Pasos, que según nos dicen nos conducirán a una nueva etapa
de nuestras vidas, a una nueva sociedad con unas característica y unas nuevas e
imprevisibles circunstancias, que nadie se atreve a sustanciar, dadas las muchas
dudas que se nos presentan ante un futuro que no resulta fácil de augurar, y
que no nos garantiza una tranquila existencia, una seguridad y la esperanza de
un futuro cierto y esperanzador para todos los seres humanos que habitamos este
Planeta.
Apenas sesenta minutos, de los tres mil seiscientos que tiene
el día, han comenzado a permitir salir a los más pequeños, mientras al resto,
después de tanto tiempo, han tenido la bondad de abrirnos las puertas de
nuestras casas para permitirnos pasear durante ese breve período de tiempo, con
un ceremonial estrictamente calculado para todos, grandes y pequeños,
estipulando cada paso que hemos de dar, cómo lo hemos de ejecutar, y en qué
condiciones lo hemos de llevar a cabo, para evitar que papá estado nos sancione
por desobediencia.
Ahora, comienzan a hablarnos de un supuesto comienzo hacia
una incierta normalidad, que habrá de desarrollarse paso a paso, aplicando,
cómo no, un protocolo que se sustanciará en una serie de fases o escalas que
nos conducirían a ese nuevo estado de regularidad, que nadie se atreve a
desentrañar cómo, cuando y cómo se ha de desarrollar, pero que contiene, a
priori, las suficientes connotaciones, si no negativas, sí de una incrédula y
suspicaz desconfianza, que nos hace sospechar que una nueva etapa de
directrices, reglas y normas, podrían regir un futuro incierto.

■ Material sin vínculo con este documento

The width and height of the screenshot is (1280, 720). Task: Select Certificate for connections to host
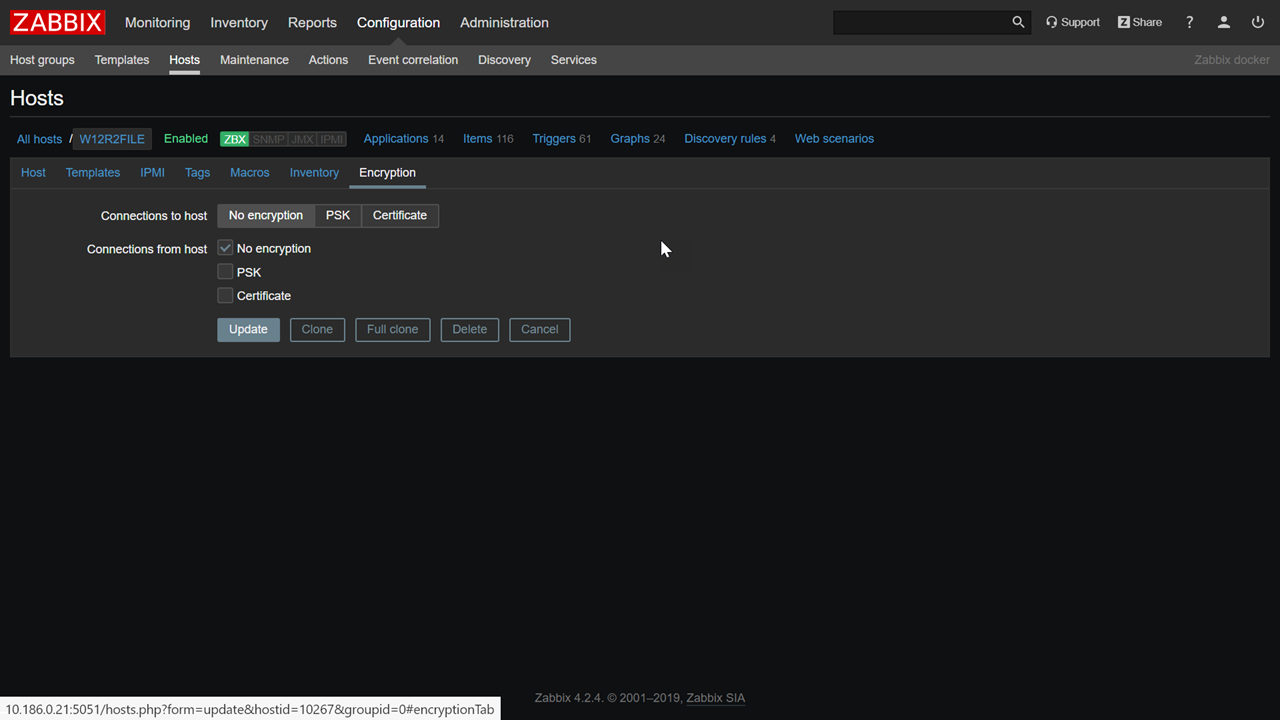[x=399, y=215]
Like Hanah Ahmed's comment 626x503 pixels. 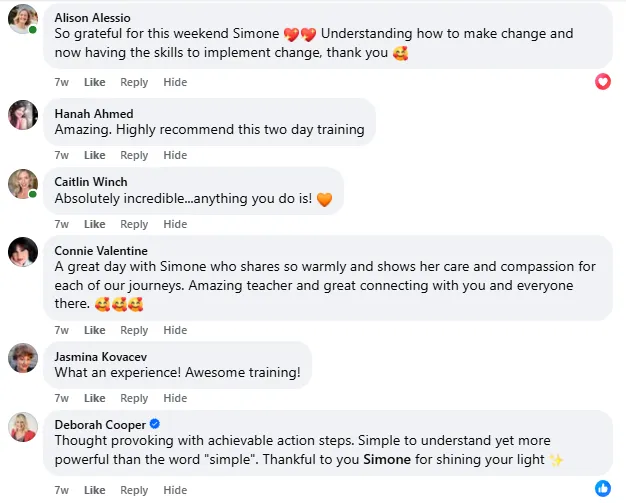[x=95, y=155]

Triste futuro nos espera, si hemos de continuar con este
estado de estrecha, aunque disimulada vigilancia, que llaman estado de alarma,
cuando en realidad es un auténtico estado de excepción disfrazado, que espero
no soportemos durante mucho más tiempo, ya que el confinamiento extremo al que
nos están obligando está causando estragos en todos los órdenes, sin saber
hasta cuándo, ni cómo acabaremos cuando recuperemos la libertad perdida.
Claro que, una vez recuperada, si es que así podemos
denominarla, ignoramos por completo cómo habrá de desarrollarse en el nuevo día
a día, si es que tendremos que continuar con las mascarillas, con el
distanciamiento social, con precauciones de todo tipo, que nos hagan salir a la
calle sospechando de todo y de todos, cuidando no tocar a nada ni a nadie,
saludando desde la distancia, evitando toda clase de efusividades, y, en
definitiva, viviendo con miedo, que es lo último que podríamos desear, y que
seguro, durante mucho tiempo, nos acompañará en nuestras procelosas y vacilantes
vidas.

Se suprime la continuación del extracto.